### Exercise description
Copy out all the material below with "screenshot" switched to "image" and nothing else changed. Leave the pictures out.

### The records
####

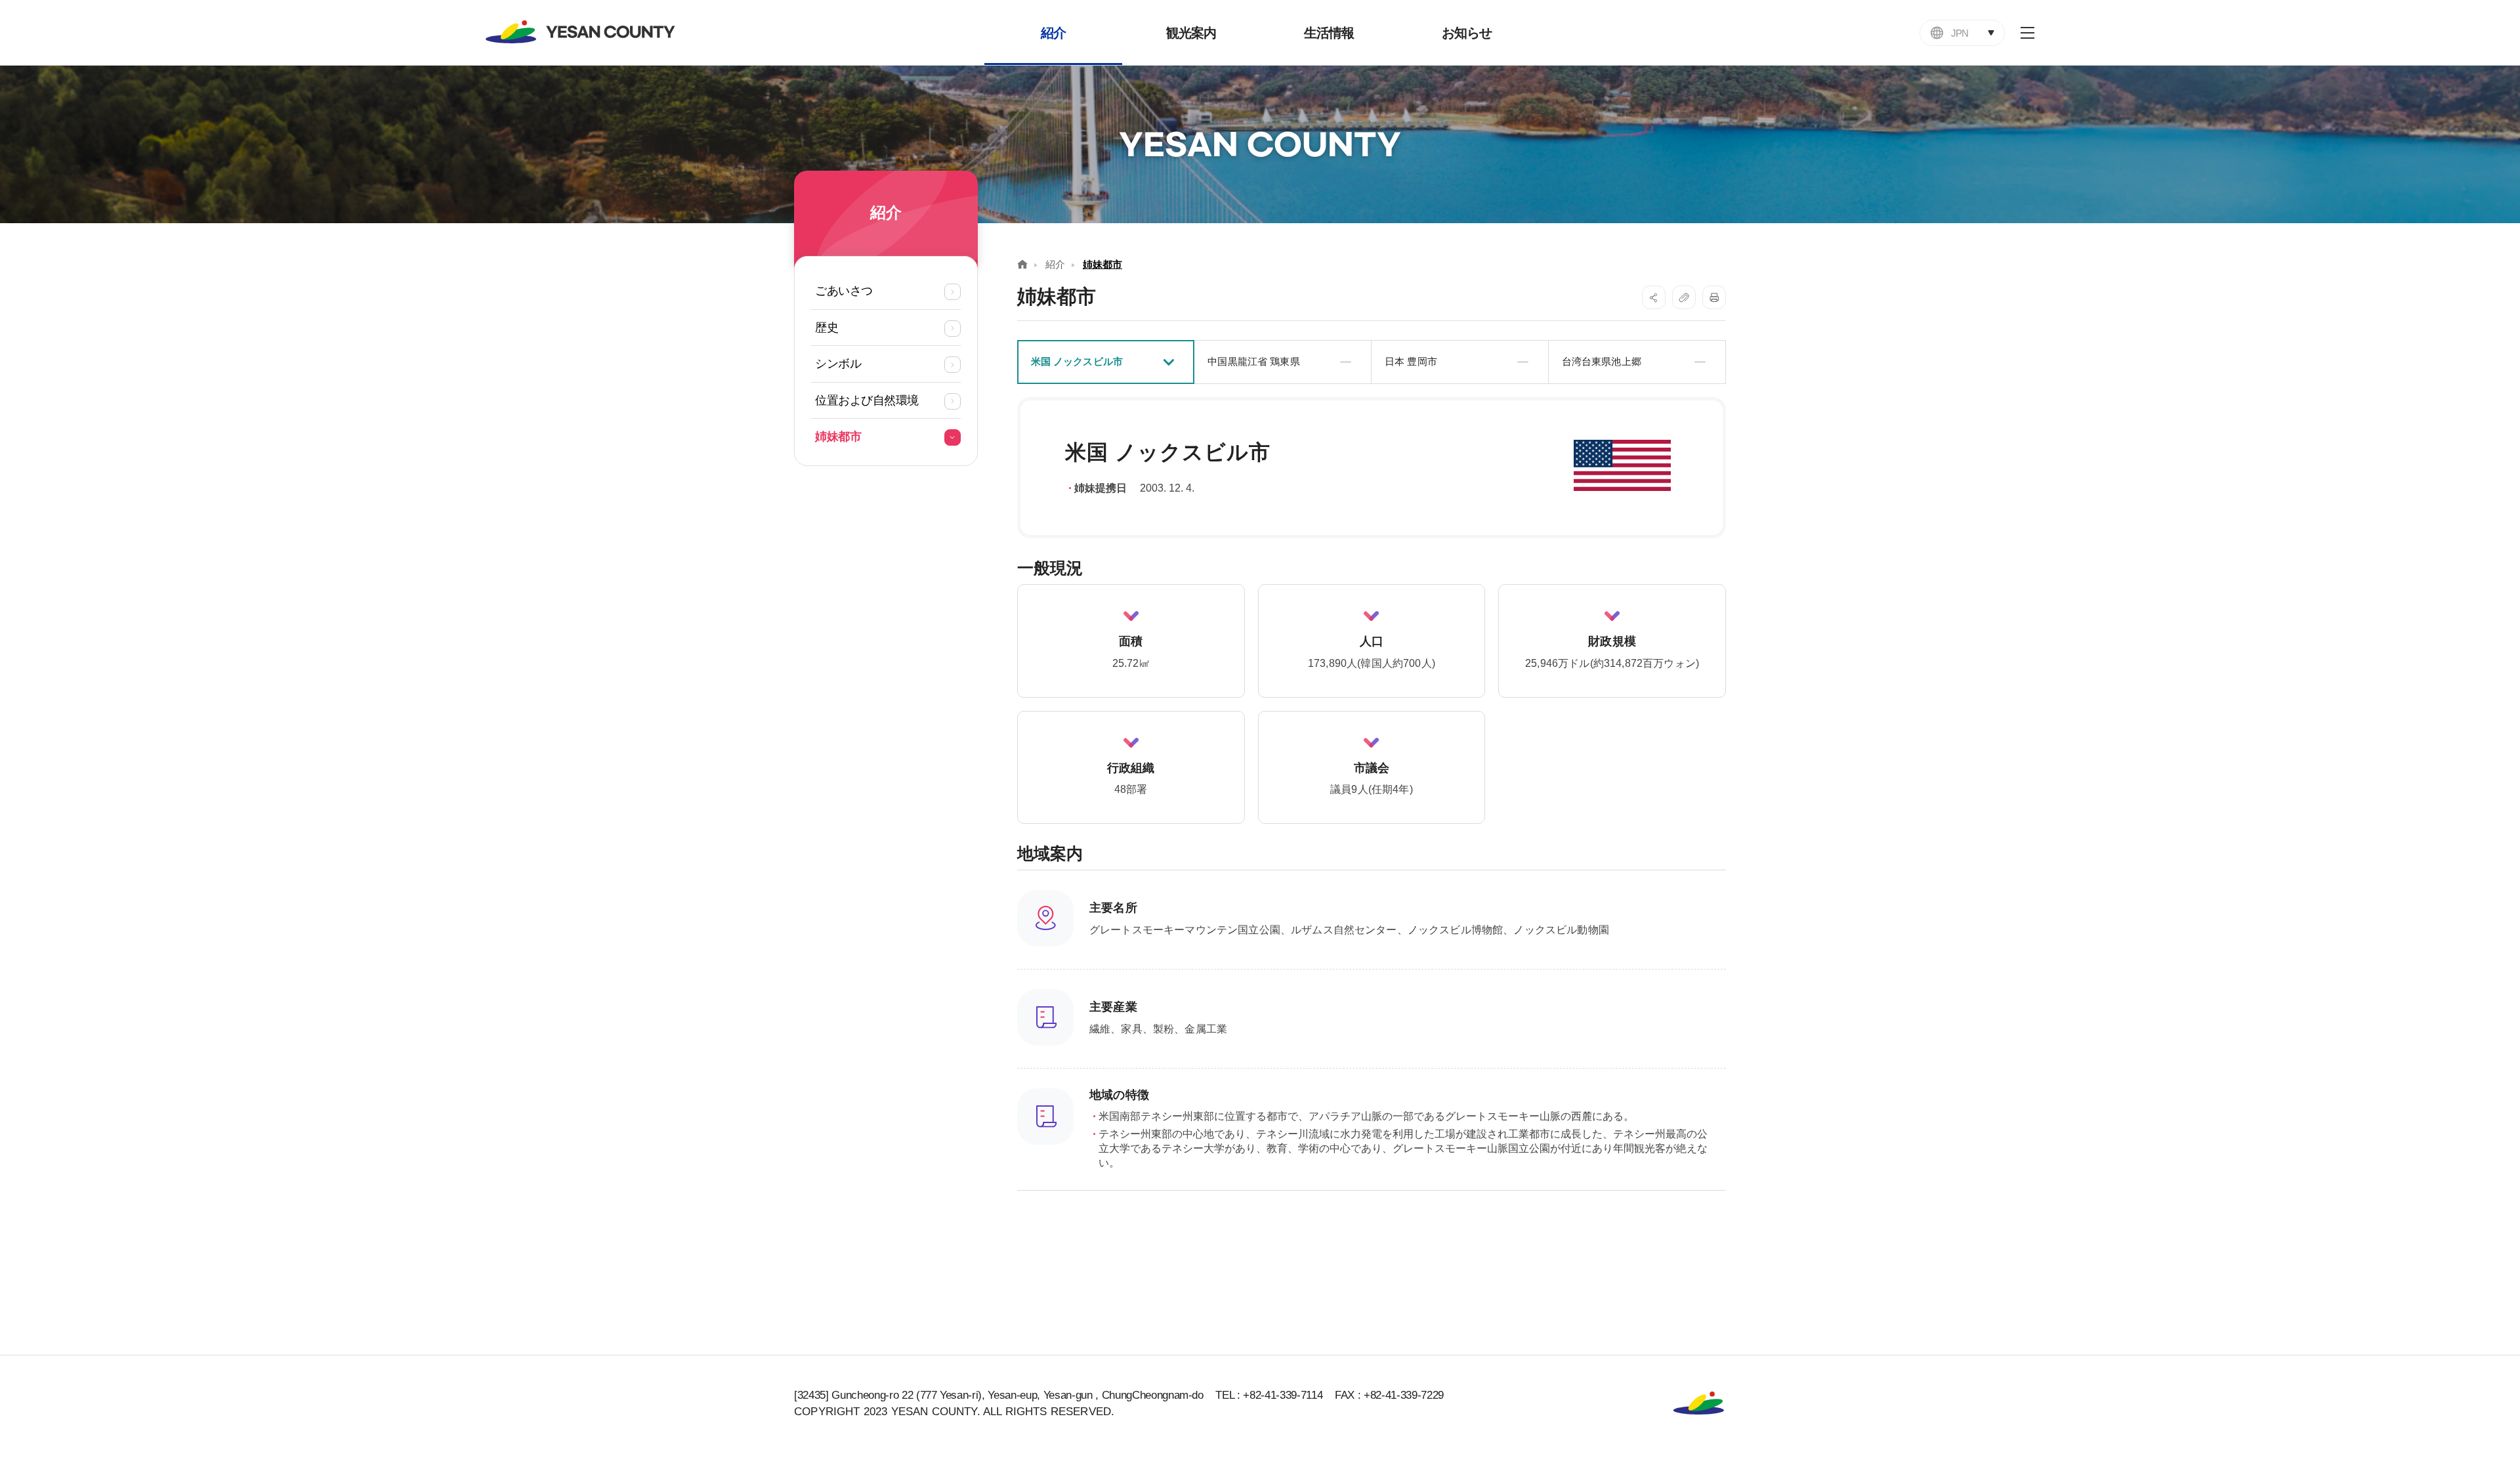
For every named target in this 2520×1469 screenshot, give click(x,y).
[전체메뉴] (2027, 33)
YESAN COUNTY (581, 31)
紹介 (1055, 264)
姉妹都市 (1102, 264)
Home (1022, 264)
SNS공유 (1654, 297)
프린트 (1714, 297)
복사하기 (1684, 297)
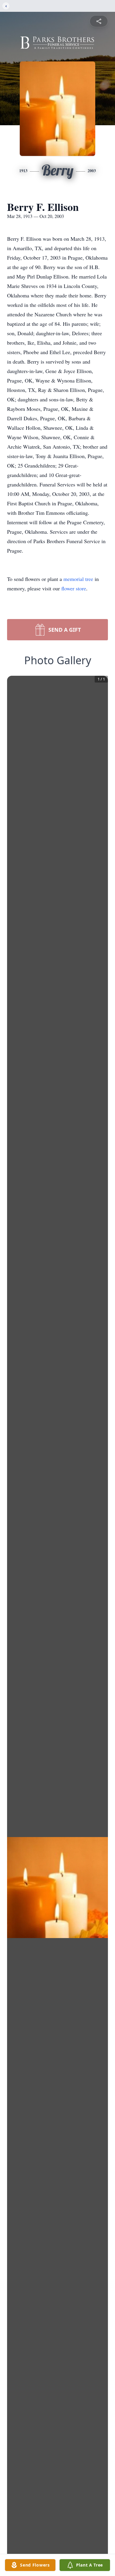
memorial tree (78, 578)
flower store (73, 588)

####

### Expected answer
For every named target in this 2520×1469 image, give click(x,y).
[전체메뉴] (2027, 33)
YESAN COUNTY (581, 31)
紹介 (1055, 264)
姉妹都市 (1102, 264)
Home (1022, 264)
SNS공유 (1654, 297)
프린트 (1714, 297)
복사하기 (1684, 297)
memorial tree (78, 578)
flower store (73, 588)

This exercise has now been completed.